Transfected neurons (21–30 DIV) were placed on the heated stage (37 °C) of an inverted microscope (Leica CTR 6500) and continually perfused with preheated (37 °C) extracellular solution (composition as described above). For low-pH solution, HEPES was replaced by MOPS and adjusted to pH 5.5. To test the population of surface pHGFP-GluR1–containing AMPARs of a particular cell, we used a gravity-driven rapid solution exchange using a theta-glass electrode containing low-pH solution in one channel and NH4Cl (50 mM) in the other channel to determine the ratio between the fluorescent intensities48. Fluorescence was excited using a monochromator (Cairn) controlled by Metamorph software (Universal Imaging). To photobleach locally, we used a sapphire laser 488-20 (Coherent) at 30% power to avoid photodamage. The laser was coupled to the microscope via a galvometric mirror (Roper Scientific), which allowed us to photobleach several regions in a short time window. Recovery from photobleaching was monitored by consecutive acquisition at a 10-Hz acquisition rate. Recovery curves were corrected for continuous photobleaching and background noise as described elsewere49.

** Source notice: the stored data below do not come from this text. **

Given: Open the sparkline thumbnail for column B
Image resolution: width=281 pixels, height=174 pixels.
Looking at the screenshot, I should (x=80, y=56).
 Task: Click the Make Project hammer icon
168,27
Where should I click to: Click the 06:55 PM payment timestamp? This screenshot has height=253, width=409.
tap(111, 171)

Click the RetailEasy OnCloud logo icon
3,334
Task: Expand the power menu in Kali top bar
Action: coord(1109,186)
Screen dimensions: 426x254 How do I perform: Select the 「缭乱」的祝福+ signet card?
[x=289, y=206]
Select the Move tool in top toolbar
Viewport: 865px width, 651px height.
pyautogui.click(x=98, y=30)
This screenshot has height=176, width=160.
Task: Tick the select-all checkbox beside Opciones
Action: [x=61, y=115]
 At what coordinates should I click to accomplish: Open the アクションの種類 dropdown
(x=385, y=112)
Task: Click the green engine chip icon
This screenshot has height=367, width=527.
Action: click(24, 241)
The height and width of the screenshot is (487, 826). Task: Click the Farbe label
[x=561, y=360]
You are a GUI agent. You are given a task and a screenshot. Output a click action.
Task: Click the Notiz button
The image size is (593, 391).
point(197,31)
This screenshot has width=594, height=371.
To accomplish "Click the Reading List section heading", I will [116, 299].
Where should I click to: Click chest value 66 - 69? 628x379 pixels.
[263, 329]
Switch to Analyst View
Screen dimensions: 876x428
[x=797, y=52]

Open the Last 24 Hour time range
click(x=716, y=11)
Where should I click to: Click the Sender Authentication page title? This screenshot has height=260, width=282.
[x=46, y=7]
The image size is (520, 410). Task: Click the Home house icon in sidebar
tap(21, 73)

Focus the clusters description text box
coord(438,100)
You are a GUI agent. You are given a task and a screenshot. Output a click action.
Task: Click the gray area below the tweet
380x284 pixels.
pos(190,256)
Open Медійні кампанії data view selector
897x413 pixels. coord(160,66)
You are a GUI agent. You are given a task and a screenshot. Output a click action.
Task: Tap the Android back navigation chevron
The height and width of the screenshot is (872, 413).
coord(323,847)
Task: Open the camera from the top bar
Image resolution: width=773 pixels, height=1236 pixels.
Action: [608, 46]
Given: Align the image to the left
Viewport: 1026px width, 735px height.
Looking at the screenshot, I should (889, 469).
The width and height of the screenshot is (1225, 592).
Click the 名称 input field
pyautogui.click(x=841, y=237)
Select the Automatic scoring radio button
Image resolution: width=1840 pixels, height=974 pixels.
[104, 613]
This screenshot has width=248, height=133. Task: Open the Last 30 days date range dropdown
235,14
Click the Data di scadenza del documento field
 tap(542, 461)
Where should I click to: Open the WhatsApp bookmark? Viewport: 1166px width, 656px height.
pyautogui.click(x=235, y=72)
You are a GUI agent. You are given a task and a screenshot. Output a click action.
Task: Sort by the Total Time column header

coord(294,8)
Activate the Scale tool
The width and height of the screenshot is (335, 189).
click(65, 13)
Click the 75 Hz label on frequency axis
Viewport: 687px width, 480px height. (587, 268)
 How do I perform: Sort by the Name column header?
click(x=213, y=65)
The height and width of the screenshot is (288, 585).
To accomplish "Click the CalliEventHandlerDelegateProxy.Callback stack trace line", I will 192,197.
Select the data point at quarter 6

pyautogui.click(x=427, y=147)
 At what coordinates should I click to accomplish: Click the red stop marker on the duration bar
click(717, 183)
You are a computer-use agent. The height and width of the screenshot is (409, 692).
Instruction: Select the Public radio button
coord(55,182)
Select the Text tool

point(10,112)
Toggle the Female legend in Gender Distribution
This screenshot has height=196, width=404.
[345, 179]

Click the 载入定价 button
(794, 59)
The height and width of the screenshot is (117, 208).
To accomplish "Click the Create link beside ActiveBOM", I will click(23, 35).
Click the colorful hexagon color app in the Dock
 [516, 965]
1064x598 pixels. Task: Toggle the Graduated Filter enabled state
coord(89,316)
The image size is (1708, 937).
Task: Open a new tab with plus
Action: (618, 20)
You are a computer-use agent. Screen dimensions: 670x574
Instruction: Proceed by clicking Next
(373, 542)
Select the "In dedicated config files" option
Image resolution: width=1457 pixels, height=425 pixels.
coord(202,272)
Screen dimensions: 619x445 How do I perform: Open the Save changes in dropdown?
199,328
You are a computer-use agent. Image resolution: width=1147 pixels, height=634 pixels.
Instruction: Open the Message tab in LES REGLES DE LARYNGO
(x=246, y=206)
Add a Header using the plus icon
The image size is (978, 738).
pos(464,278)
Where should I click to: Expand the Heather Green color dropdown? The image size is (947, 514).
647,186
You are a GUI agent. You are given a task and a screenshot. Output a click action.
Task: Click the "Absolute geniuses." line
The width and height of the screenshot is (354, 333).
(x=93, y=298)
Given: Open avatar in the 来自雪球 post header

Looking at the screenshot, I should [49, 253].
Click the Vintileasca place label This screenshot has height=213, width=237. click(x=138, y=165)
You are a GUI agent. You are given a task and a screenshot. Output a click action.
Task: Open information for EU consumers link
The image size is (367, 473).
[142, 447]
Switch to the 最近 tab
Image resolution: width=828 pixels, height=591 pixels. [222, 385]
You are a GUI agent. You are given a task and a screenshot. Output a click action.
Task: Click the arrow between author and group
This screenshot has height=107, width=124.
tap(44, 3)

For FLIP experiments, the laser beam was parked at the dendritic shaft at a power of 10% and a additional 75% intensity filter was used to avoid photodamage in the continuous bleached region. Continuous laser illumination was interrupted during image acquisition at a frequency of 0.2 Hz. Control of surface expression and experimental conditions were similar to those for the FRAP experiments described above.